Meu segundo estudo de caso é um trecho da orla de Nápoles, ou Lungomare, que se estende do Molosiglio ao Largo Sermoneta, cuja proteção pretendeu resguardar as visuais do Castel dell´Ovo, o desenho da orla definido pelo muro de quebra-mar oitocentista, e o panorama do litoral. Partindo da Piazza del Plebiscito, um dos caminhos para o Lungomare é pela Via Chiaia. Trata-se de uma rua com muito comércio, lojas, restaurantes, cafés, e, nela, nota-se a diferença de tratamento em relação ao Centro Histórico mais antigo. É mais organizada, quase não há lixo, as construções são mais conservadas e, apesar do movimento, é mais silenciosa.

Outro caminho para o Lungomare é pelas ruas da região do Pallonetto e Santa Lucia, cujo acesso se dá pelo outro lado da Piazza. Aqui, a experiência é outra. Essencialmente residencial, as ruas são bem menos movimentadas, com pouco comércio, suficiente para atender aos moradores. A profusão de varais de roupas pelas fachadas, e mesmo pelas calçadas, ambientam as ruas com os cheiros perfumados dos amaciantes.

Rua da região do Pallonetto e Santa Lucia, Nápoles, Itália
Foto Carina Mendes dos Santos Melo, 2018

Os dois caminhos conduzem a uma bela visão panorâmica da orla, onde num dos extremos assenta-se o Castel dell’Ovo, monumento secular, sempre presente nas representações que se faz da Baía da Nápoles. O caminhar pelo calçadão é silencioso e acompanhando da brisa e do cheiro do mar. A vista vai acompanhando os enrocamentos e quebra-mares de pedra calcária branca, que seguem rentes à orla, com certo tom de aridez.

Para uma mudança de ponto de vista vale a subida ao Castel Sant’Elmo. Organize-se para esse programa, pois requer deslocamento com transporte público. De lá, temos uma visão 360 graus da cidade; é possível avistar do Centro Histórico ao Lungomare e observar o vazio da Piazza del Plebiscito. Olhando na direção da Stazione Napoli Centrale, você vai se surpreender com um conjunto de edifícios altos ali próximos, apelidado de Manhatan. Ainda que os italianos não sejam amantes dos arranha-céus (1), parece que os napolitanos conseguiram encontrar um lugar para eles.

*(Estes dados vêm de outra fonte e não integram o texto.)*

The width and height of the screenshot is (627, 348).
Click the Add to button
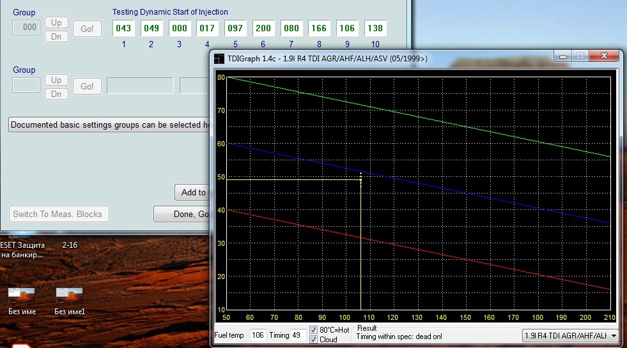tap(193, 192)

Vista a partir do Castel Sant’Elmo para o Centro Histórico com o Vesúvio ao fundo, Nápoles, Itália
Foto Carina Mendes dos Santos Melo, 2018

Em retorno ao Brasil, prossegui os estudos. Avançando em um dos propósitos da minha tese, de atualização conceitual dos entornos, tomei conhecimento de laboratórios no Brasil e no exterior que vêm refletindo e propondo abordagens sensíveis dos ambientes urbanos, com base na noção de ambiência. Nesse contexto, a ambiência “enfatiza a atividade de percepção dos sujeitos e o papel das práticas sociais na concepção sensível do ambiente construído permitindo, dessa forma, que se preste maior atenção às tonalidades afetivas da vida urbana” (2).

Nesse sentido, compreendi que me deixei impregnar pelas tonalidades afetivas de Nápoles, conduzindo à reflexão de que a proteção de entornos, deveria centrar-se na noção de ambiência e que a preservação deveria extrapolar a rotina de estabelecer parâmetros urbanísticos. Afinal, que Nápoles se estaria preservando, se fossem eliminadas suas cores, sons, cheiros e sabores?

Via Chiaia, Nápoles, Itália
Foto Carina Mendes dos Santos Melo, 2018

notas

1
DE FUSCO, Renato. Architettura italo-europea: cultura del recupero e cultura dell’innovazione. Milano, FrancoAngeli, 2005, p. 84.

2
THIBAUD, Jean-Paul. A cidade através dos sentidos. Cadernos Proarq, n. 18, v. 1, 2012. Grifos da autora.

sobre a autora

Carina Mendes dos Santos Melo é arquiteta e urbanista e mestre em História e Preservação do Patrimônio Cultural pela UFRJ. Atualmente é doutoranda em Arquitetura e Urbanismo da UFF, tendo realizado período sanduíche na Itália com bolsa da Capes. Desde 2006 é arquiteta do Instituto do Patrimônio Histórico e Artístico Nacional.